Total retail energy deliveries for the six months ended June 30, 2022 increased 2% compared with the six months ended June 30, 2021, driven by strong demand from the industrial customer class.

The industrial class has experienced an increase in energy deliveries, due primarily to continued growth in the high-tech and digital services sectors. Residential usage continues to be elevated as remote and hybrid work schedules remain in place across the Company’s service area, although total deliveries declined slightly, reflecting the impact of relative temperatures as 2022 saw heating and cooling degree-days closer to average than what was experienced during the first six months of 2021.

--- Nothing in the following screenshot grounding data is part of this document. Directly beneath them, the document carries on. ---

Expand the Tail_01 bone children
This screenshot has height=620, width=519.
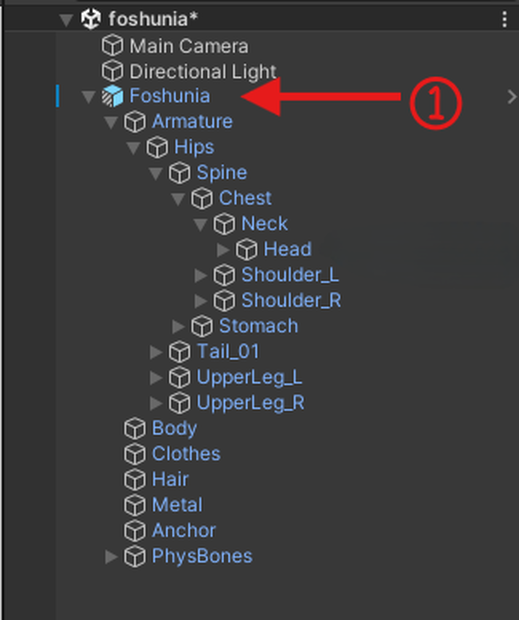tap(156, 352)
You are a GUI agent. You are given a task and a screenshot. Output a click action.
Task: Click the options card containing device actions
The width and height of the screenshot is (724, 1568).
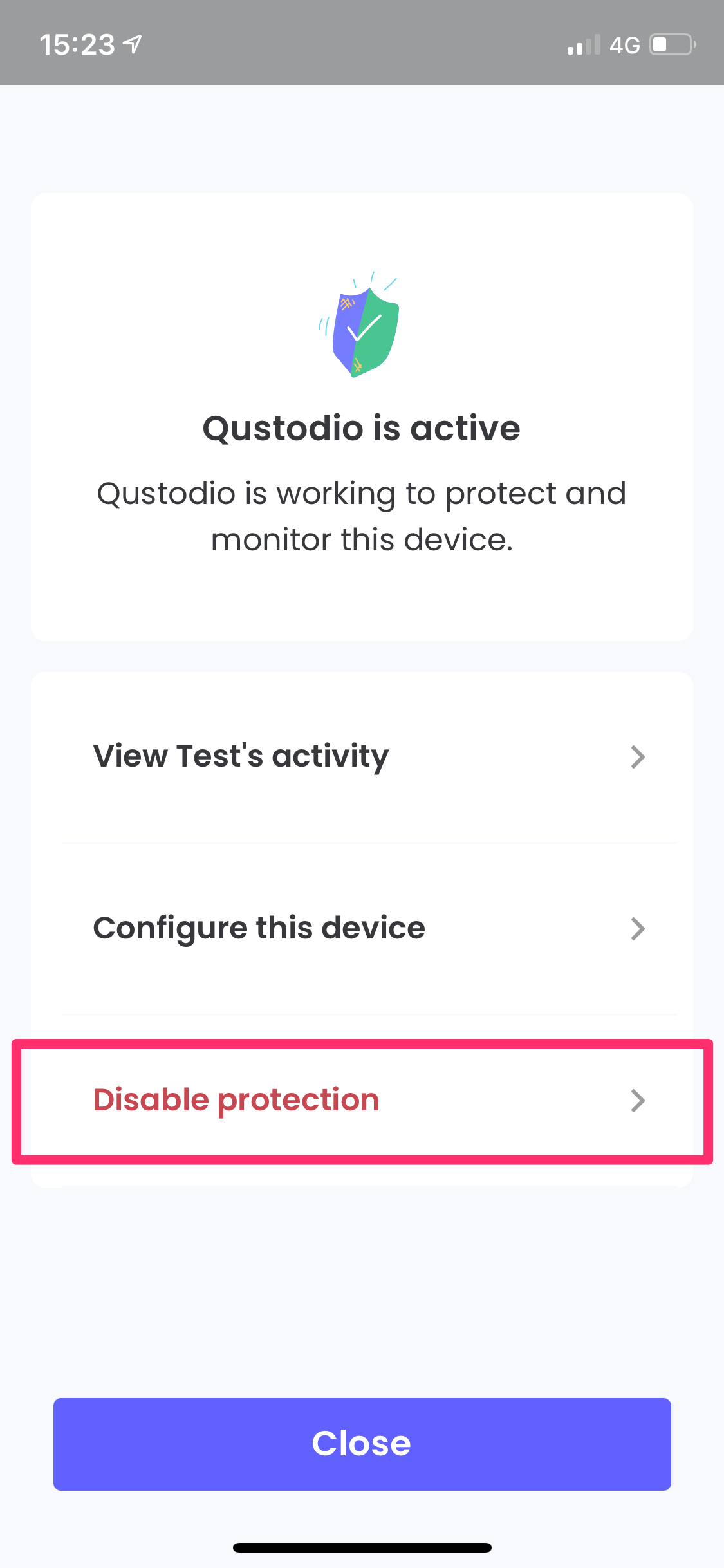tap(362, 927)
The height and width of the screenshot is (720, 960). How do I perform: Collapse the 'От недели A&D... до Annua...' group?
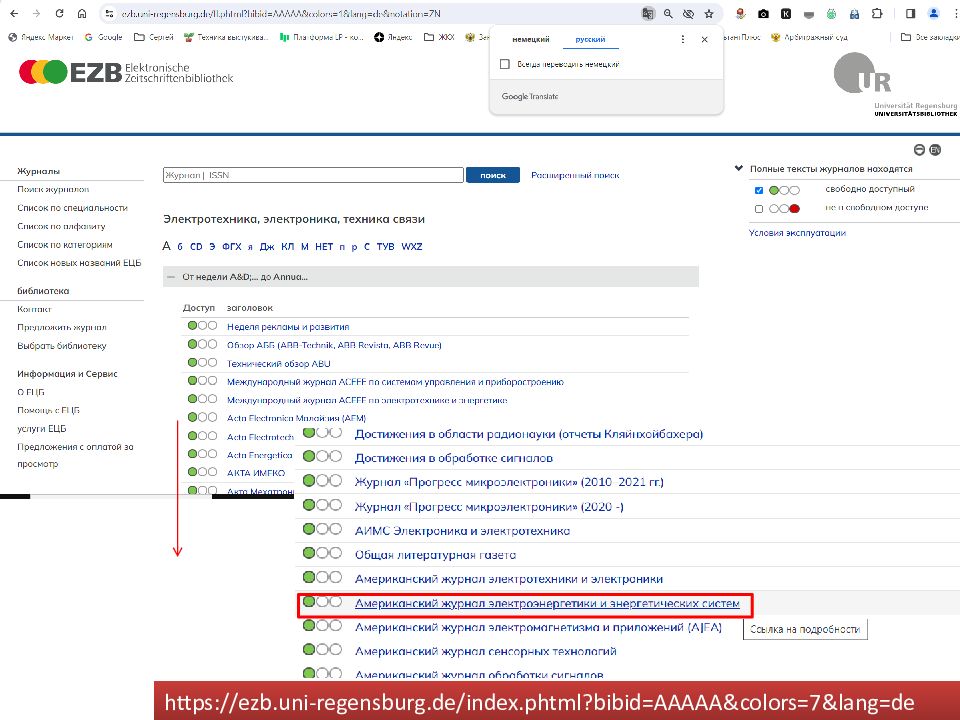pos(171,277)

The following table indicates the number of heating and cooling degree-days for the three and six months ended June 30, 2022 and 2021, along with the current 15-year averages based on weather data provided by the National Weather Service, as measured at Portland International Airport:
Heating Degree-daysCooling Degree-days
20222021Avg.20222021Avg.
First Quarter1,761 1,805 1,846 — — — 
April454 290 365 — — 
May242 167 184 — 21 24 
June65 41 75 75 217 74 
Second Quarter761 498 624 75 238 100 
Year-to-date2,522 2,303 2,470 75 238 100 
Increase/(decrease) from the 15-year average%(7)%(25)%138 %

After adjusting for the effects of weather, total retail energy deliveries for the six months ended June 30, 2022 increased 2.7% compared to the same period of 2021. The increase reflects 10% higher industrial delivery volumes, 1% more commercial delivery volumes, and residential deliveries that declined marginally when compared to the prior year. Residential weather-adjusted deliveries saw average usage per customer 1.5% lower during the first six months of 2022 compared with 2021, while the average number of residential customers was 1.2% greater during 2022 than 2021.

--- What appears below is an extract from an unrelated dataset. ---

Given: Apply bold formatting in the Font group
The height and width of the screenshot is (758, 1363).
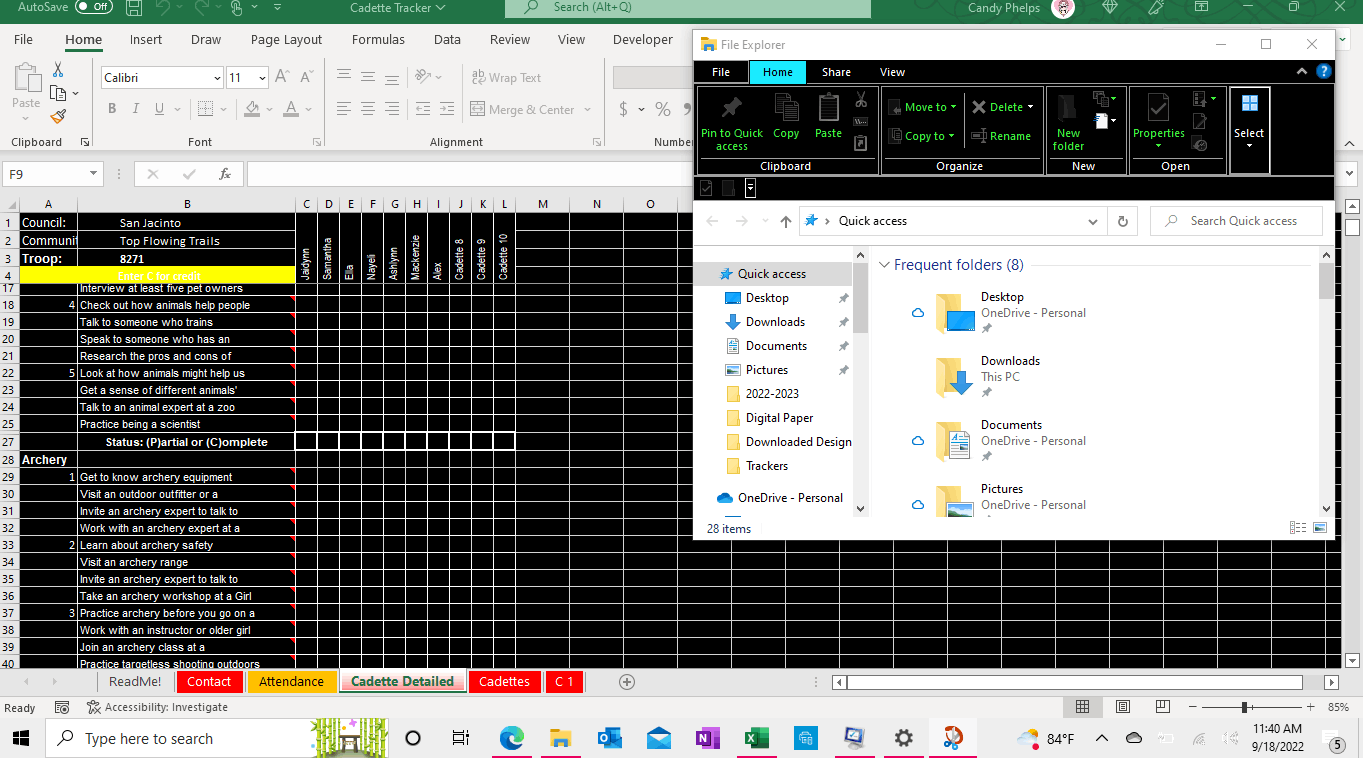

The Company’s cost-of-service opt-out program caps participation by customers in the fixed three-year and minimum five-year opt-out programs, which account for the majority of energy delivered to Direct Access customers who purchase their energy from ESSs. This cap would have limited energy deliveries to these customers to an amount equal to approximately 13% of PGE’s total retail energy deliveries for the first six months of 2022.

In early February 2020, PGE began offering service to customers under an OPUC created New Large Load Direct Access program for unplanned, large, new loads and large load growth at existing customer sites. With the adoption of the New Large Load Direct Access program, which is capped at 119 MWa, as much as 18% of the Company’s energy deliveries could have been supplied by ESSs. Actual energy deliveries to Direct Access customers by ESSs represented 11% of PGE’s total retail energy deliveries for the first six months of 2022 and 2021.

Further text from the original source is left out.